MATERIAL PROVIDED.
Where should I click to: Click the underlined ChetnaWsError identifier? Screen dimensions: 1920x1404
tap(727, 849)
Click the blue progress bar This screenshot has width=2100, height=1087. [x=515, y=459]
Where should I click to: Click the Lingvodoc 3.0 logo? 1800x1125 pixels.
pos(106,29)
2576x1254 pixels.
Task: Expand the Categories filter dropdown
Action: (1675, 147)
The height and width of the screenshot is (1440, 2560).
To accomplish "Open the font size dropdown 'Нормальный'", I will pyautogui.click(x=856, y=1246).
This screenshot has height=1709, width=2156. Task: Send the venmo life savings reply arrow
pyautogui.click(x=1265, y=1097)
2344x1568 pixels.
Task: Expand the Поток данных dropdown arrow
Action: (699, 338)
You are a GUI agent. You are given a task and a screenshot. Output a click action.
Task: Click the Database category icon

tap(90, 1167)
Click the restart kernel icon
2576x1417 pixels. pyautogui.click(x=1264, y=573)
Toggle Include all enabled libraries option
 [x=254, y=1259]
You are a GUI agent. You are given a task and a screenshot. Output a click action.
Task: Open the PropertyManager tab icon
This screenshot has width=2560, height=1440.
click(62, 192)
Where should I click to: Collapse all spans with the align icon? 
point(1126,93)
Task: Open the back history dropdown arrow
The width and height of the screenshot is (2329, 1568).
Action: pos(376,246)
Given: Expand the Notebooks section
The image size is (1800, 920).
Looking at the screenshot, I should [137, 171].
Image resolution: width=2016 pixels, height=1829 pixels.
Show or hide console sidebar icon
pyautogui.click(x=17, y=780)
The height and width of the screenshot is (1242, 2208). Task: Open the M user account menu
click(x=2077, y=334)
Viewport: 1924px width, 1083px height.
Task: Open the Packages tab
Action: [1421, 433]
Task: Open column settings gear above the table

WHAT IS EXPECTED. Word for word, write out each entry shown above.

EXERCISE RESPONSE.
Where should I click to: Click the underlined ChetnaWsError identifier? Screen dimensions: 1920x1404
tap(727, 849)
Click the blue progress bar This screenshot has width=2100, height=1087. [x=515, y=459]
Where should I click to: Click the Lingvodoc 3.0 logo? 1800x1125 pixels.
pos(106,29)
2576x1254 pixels.
Task: Expand the Categories filter dropdown
Action: (1675, 147)
The height and width of the screenshot is (1440, 2560).
To accomplish "Open the font size dropdown 'Нормальный'", I will pyautogui.click(x=856, y=1246).
This screenshot has height=1709, width=2156. Task: Send the venmo life savings reply arrow
pyautogui.click(x=1265, y=1097)
2344x1568 pixels.
Task: Expand the Поток данных dropdown arrow
Action: (699, 338)
You are a GUI agent. You are given a task and a screenshot. Output a click action.
Task: Click the Database category icon

tap(90, 1167)
Click the restart kernel icon
2576x1417 pixels. pyautogui.click(x=1264, y=573)
Toggle Include all enabled libraries option
 [x=254, y=1259]
You are a GUI agent. You are given a task and a screenshot. Output a click action.
Task: Open the PropertyManager tab icon
This screenshot has width=2560, height=1440.
click(62, 192)
Where should I click to: Collapse all spans with the align icon? 
point(1126,93)
Task: Open the back history dropdown arrow
The width and height of the screenshot is (2329, 1568).
Action: pos(376,246)
Given: Expand the Notebooks section
The image size is (1800, 920).
Looking at the screenshot, I should [137, 171].
Image resolution: width=2016 pixels, height=1829 pixels.
Show or hide console sidebar icon
pyautogui.click(x=17, y=780)
The height and width of the screenshot is (1242, 2208). Task: Open the M user account menu
click(x=2077, y=334)
Viewport: 1924px width, 1083px height.
Task: Open the Packages tab
Action: [1421, 433]
Task: Open column settings gear above the table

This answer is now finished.